En effet, les versions contradictoires font état de ce que Kevin Cohen qui habite l’un des appartements meubles de Bali, sis non loin du parc des Princes, aurait organisé le tournage d’un vidéogramme dans la journée. Après cette journée de travail, il est allé à la rue de la joie avec ses acteurs et amis pour se désaltérer. C’est au moment de se séparer aux environs de 23 heures qu’il décide d’offrir une séparante à domicile. Selon, le vigile de la société ERG, ils sont entrés, un peu plus d’une demi-douzaine de personnes et se sont livrés à une piscine party. Ce n’est qu’au moment où il entend des cris d’appel au secours que de son cagibi il apprendra qu’il y a un participant qui se serait noyé.
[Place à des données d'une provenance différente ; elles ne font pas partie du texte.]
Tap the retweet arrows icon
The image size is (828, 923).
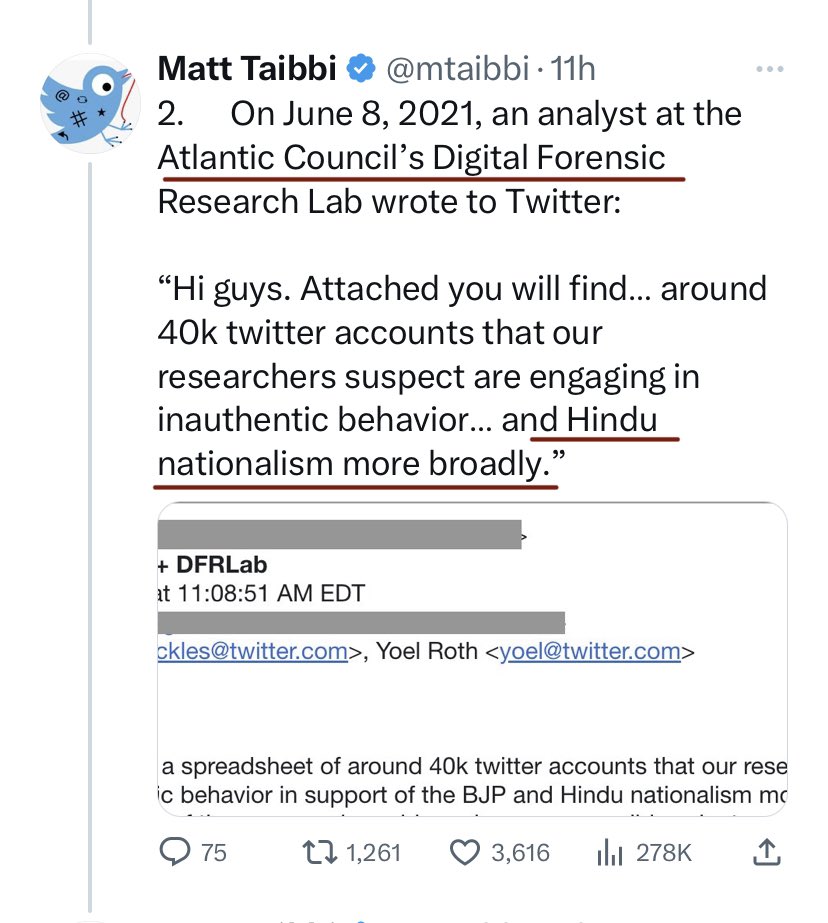tap(319, 852)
Kevin Cohen soutient qu’il était accoudé sur les garde-fous de la piscine d’où il observait ses invités nager, lorsque son compatriote qui se trouvait dans la piscine a été effrayé de ressentir un objet solide s’écraser sous ses pieds, c’était Christian qui se noyait. En revanche, la fille du groupe affirme que tout s’est passé en l’espace de cinq minutes entre leur arrivée au domicile de Kevin et son décès. Tout en affirmant que ce sont les alertes au secours qui ont sorti Kevin Cohen de son appartement où des sons musicaux étaient distillés en décibels importants, à troubler le sommeil des voisins.

Des témoignages qui laissent dubitatifs. D’abord, ses collègues disent qu’il était poltron au point qu’il refusait d’apprendre à nager. Et ils ne comprennent pas qu’on leur dise qu’il s’est retrouvé dans une piscine. Plusieurs interrogations fusent : Comment un garçon de 1m92cm a pu s’échoir dans l’eau où il était supposé être en compagnie de cinq autres en pleine piscine parti ?
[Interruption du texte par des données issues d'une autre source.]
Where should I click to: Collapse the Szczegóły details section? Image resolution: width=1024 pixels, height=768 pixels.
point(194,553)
Pourquoi il est mort les yeux ouverts, la bouche ouverte et le cou raid ? La famille a demandé que l’autopsie soit faite. Mais selon des sources policières, plusieurs entraves n’ont pas permis que cette demande soit exécutée pendant le week-end pendant que le corps était encore frais. L’absence dans la ville du médecin légiste de l’hôpital Laquintinie,… Ce qui a été l’une des raisons de leur mise en liberté provisoire sous la caution de plusieurs personnes qui se sont portées garantes de leur présence dès que besoin sera. Toutefois, on nous rassure que si l’autopsie venait à prouver qu’il ne serait pas mort de noyade alors, les présumés coupable seront immédiatement mis au cachot.

Et que, certains avis évoquent la piste d’un réseau de pédérastie qui aurait mal tourné. Surtout que les personnes de couleur noire qui étaient de la partie ce soir là avec Christian, sont soupçonnées avoir des orientations sexuelles déviantes.